Report back every line below that carries the word "email".

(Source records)
%%
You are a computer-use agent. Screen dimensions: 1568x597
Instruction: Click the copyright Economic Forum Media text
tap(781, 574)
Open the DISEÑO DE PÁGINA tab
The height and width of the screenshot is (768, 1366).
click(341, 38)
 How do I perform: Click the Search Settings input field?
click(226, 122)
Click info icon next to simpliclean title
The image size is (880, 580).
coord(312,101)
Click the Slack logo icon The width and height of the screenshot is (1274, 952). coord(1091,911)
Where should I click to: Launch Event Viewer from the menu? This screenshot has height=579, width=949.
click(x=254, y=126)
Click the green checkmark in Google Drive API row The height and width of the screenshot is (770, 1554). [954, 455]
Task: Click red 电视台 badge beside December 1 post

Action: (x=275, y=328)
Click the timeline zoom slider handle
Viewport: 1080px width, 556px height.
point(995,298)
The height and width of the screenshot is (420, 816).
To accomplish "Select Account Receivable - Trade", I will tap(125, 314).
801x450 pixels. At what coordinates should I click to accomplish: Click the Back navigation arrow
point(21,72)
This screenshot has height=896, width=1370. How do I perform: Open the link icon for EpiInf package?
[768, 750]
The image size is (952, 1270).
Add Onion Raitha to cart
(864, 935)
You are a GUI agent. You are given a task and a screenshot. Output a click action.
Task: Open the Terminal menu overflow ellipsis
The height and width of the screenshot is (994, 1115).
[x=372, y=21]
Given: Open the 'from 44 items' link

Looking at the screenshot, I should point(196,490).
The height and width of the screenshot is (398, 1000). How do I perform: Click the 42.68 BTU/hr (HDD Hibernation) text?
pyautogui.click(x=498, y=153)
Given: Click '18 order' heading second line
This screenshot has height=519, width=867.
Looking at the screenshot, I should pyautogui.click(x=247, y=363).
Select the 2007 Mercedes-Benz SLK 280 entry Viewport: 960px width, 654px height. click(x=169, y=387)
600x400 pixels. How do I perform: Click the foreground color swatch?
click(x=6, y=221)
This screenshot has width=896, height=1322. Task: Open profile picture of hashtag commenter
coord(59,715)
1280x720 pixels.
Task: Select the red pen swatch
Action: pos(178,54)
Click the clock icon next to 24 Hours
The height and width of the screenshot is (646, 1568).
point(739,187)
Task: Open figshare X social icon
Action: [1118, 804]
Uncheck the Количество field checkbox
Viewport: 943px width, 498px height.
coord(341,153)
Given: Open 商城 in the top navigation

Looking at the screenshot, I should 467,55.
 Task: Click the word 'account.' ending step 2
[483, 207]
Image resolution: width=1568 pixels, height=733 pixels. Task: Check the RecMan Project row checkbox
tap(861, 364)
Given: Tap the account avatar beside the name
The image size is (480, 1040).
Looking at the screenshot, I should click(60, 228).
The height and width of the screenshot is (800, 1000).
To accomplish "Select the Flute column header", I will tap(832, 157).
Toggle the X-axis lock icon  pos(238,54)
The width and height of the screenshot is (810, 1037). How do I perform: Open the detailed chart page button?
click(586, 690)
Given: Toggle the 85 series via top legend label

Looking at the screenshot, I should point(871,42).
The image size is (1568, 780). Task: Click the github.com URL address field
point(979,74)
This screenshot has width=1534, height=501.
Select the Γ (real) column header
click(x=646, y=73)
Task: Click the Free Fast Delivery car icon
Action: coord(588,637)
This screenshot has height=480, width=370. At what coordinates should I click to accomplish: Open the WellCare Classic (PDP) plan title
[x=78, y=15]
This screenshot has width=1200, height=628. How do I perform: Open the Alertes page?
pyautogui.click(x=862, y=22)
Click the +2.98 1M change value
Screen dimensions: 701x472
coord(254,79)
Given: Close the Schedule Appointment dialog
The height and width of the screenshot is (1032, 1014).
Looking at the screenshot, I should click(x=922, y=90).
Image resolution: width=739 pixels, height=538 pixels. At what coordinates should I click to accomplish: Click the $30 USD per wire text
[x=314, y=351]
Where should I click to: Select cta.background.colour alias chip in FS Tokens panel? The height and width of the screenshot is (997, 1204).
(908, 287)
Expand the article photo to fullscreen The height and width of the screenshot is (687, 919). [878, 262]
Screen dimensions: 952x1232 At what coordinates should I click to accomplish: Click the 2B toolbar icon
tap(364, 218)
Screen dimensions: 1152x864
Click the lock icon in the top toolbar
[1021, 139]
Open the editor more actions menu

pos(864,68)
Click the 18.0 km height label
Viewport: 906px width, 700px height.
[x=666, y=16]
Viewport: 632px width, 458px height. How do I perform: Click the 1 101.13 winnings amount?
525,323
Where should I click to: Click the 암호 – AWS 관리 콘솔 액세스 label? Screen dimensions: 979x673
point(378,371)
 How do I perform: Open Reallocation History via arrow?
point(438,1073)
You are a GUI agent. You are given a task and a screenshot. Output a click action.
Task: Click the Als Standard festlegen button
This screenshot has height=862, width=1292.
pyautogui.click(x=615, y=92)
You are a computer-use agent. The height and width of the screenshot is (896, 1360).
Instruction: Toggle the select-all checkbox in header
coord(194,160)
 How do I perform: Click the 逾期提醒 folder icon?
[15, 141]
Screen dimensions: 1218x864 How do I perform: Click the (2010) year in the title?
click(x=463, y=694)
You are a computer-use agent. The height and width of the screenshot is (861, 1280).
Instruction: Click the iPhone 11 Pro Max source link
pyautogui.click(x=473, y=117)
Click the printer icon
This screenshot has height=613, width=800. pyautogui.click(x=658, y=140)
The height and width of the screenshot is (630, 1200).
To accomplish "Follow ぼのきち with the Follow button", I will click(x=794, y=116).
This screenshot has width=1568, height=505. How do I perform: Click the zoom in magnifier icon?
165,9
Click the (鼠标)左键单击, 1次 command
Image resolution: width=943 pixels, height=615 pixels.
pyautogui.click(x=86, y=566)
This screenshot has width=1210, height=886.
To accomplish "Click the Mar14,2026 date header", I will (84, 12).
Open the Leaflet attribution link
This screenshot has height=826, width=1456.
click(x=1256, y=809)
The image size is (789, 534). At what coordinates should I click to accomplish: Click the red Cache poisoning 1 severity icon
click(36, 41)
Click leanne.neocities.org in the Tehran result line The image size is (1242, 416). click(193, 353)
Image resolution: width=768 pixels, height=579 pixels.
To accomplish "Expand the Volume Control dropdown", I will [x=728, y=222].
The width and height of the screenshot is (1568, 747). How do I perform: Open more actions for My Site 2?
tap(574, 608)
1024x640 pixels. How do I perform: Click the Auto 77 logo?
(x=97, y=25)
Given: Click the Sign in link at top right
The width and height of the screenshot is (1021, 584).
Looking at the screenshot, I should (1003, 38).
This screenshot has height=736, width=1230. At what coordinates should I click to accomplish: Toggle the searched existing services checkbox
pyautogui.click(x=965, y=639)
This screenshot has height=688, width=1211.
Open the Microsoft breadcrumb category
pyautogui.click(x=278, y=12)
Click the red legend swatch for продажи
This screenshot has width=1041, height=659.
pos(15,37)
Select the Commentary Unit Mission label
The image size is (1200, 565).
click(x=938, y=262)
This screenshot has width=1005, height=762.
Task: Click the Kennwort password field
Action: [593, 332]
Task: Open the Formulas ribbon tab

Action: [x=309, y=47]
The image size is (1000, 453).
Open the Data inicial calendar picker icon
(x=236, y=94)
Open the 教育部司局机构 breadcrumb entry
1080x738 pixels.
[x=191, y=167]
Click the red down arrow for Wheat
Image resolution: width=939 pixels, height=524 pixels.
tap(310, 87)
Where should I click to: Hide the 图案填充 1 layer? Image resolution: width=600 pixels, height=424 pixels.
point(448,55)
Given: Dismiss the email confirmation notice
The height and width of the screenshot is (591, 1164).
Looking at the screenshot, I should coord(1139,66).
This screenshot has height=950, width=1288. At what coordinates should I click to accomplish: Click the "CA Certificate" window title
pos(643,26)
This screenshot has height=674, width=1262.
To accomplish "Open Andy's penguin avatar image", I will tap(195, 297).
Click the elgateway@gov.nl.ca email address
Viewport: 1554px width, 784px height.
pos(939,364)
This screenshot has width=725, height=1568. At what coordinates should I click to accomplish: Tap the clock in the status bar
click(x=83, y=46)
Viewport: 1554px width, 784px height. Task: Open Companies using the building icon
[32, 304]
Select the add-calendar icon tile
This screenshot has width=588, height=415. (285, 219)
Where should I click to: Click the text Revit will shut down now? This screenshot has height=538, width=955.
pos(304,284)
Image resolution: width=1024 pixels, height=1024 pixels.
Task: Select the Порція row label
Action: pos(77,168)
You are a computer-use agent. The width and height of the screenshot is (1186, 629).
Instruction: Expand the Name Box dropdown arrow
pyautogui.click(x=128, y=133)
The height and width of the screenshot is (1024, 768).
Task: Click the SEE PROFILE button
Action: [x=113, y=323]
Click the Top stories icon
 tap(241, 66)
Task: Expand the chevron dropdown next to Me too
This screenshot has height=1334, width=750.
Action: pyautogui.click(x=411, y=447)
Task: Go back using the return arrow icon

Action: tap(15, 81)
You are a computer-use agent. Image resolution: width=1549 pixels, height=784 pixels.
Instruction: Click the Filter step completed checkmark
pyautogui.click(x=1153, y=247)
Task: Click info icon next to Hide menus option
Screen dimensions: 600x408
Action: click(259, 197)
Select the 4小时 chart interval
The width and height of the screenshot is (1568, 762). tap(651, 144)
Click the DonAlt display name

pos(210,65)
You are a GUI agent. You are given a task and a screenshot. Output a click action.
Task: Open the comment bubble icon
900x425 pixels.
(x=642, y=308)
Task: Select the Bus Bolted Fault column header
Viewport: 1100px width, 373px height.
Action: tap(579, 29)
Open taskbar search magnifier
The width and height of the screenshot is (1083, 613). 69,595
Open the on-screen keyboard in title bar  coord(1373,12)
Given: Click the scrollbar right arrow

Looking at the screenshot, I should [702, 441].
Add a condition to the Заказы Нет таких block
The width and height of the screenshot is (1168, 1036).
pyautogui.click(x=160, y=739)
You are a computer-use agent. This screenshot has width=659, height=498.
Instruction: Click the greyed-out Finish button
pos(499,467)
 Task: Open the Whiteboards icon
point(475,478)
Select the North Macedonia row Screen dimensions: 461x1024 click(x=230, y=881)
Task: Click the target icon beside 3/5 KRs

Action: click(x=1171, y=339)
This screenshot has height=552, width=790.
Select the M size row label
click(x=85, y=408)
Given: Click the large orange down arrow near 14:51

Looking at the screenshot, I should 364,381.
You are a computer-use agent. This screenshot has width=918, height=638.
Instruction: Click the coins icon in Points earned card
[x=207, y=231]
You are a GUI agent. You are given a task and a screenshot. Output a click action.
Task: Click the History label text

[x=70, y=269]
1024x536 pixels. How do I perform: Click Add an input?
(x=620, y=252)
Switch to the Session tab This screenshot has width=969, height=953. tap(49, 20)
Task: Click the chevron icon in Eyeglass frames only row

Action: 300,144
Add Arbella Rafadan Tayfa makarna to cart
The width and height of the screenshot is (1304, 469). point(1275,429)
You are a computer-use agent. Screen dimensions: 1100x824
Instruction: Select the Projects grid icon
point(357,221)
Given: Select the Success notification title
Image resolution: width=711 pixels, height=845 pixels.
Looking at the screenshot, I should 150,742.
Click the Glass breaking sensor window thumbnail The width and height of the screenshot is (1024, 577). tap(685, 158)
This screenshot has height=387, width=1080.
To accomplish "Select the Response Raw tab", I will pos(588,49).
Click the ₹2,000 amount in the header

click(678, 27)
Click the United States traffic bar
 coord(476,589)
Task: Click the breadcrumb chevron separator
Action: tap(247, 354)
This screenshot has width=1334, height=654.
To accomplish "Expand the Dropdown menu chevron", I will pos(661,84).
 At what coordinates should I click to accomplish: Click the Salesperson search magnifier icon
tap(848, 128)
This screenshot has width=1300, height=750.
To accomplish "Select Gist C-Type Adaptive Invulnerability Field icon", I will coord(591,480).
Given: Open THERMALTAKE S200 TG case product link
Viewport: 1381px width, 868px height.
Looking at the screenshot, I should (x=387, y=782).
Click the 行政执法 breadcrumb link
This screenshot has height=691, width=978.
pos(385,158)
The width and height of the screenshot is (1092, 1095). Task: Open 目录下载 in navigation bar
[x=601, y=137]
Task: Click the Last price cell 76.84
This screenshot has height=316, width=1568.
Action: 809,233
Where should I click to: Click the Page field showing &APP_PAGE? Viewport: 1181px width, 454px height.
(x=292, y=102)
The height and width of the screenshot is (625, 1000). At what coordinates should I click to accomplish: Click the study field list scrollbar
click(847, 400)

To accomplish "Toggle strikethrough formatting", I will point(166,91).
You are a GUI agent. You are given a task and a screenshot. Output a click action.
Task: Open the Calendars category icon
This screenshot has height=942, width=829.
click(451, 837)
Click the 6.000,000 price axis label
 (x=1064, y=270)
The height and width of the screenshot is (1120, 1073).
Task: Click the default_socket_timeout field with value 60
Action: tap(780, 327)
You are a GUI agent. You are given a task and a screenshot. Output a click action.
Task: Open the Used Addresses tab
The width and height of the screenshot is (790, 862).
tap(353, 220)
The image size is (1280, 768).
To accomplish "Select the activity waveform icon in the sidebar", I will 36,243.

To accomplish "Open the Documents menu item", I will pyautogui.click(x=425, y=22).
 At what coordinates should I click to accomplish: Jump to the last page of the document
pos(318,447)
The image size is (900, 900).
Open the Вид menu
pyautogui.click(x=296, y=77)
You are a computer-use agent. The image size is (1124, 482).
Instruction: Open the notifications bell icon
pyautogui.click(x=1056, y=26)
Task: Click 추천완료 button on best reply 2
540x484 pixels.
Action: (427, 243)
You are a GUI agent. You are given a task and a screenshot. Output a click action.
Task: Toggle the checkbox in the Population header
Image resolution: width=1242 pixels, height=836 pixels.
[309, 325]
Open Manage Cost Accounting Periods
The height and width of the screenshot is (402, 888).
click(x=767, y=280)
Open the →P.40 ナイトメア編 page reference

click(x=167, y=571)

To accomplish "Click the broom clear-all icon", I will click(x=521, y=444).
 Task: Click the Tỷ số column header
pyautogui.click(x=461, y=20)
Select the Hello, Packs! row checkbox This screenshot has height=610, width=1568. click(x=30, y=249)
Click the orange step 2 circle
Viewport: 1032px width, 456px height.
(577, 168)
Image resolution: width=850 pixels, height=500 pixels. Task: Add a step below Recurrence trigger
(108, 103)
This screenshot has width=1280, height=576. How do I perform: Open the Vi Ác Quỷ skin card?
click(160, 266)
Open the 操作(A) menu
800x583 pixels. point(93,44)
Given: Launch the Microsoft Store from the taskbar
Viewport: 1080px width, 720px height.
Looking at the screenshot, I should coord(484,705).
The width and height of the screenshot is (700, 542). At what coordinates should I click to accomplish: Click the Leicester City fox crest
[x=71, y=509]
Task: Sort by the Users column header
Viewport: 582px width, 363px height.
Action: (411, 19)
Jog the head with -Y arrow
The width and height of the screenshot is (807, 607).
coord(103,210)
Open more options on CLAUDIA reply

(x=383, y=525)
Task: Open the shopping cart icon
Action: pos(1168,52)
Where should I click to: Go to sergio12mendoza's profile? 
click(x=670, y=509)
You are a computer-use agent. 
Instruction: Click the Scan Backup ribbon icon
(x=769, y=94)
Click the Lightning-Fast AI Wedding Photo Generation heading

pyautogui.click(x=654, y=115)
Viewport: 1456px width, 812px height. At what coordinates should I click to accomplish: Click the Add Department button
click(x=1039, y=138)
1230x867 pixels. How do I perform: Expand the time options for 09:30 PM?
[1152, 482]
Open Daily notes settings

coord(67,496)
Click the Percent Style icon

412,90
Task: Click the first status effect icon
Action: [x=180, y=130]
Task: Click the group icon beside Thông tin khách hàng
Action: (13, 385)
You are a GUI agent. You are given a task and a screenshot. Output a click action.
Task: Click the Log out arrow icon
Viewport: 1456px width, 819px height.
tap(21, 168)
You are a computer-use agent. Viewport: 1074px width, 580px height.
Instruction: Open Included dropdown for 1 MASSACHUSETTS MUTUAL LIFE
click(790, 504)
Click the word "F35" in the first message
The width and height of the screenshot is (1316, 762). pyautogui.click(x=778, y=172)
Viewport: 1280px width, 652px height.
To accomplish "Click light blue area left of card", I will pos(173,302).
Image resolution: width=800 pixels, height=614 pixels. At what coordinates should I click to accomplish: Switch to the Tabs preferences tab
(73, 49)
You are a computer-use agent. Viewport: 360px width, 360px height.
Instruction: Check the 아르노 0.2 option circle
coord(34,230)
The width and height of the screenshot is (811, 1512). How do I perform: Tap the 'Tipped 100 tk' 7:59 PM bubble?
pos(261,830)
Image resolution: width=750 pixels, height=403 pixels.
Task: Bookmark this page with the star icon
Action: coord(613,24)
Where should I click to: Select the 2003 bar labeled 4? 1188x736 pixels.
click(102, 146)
%%
● **EXERCISE RESULT**
Given: Dismiss the email confirmation notice
Click the elgateway@gov.nl.ca email address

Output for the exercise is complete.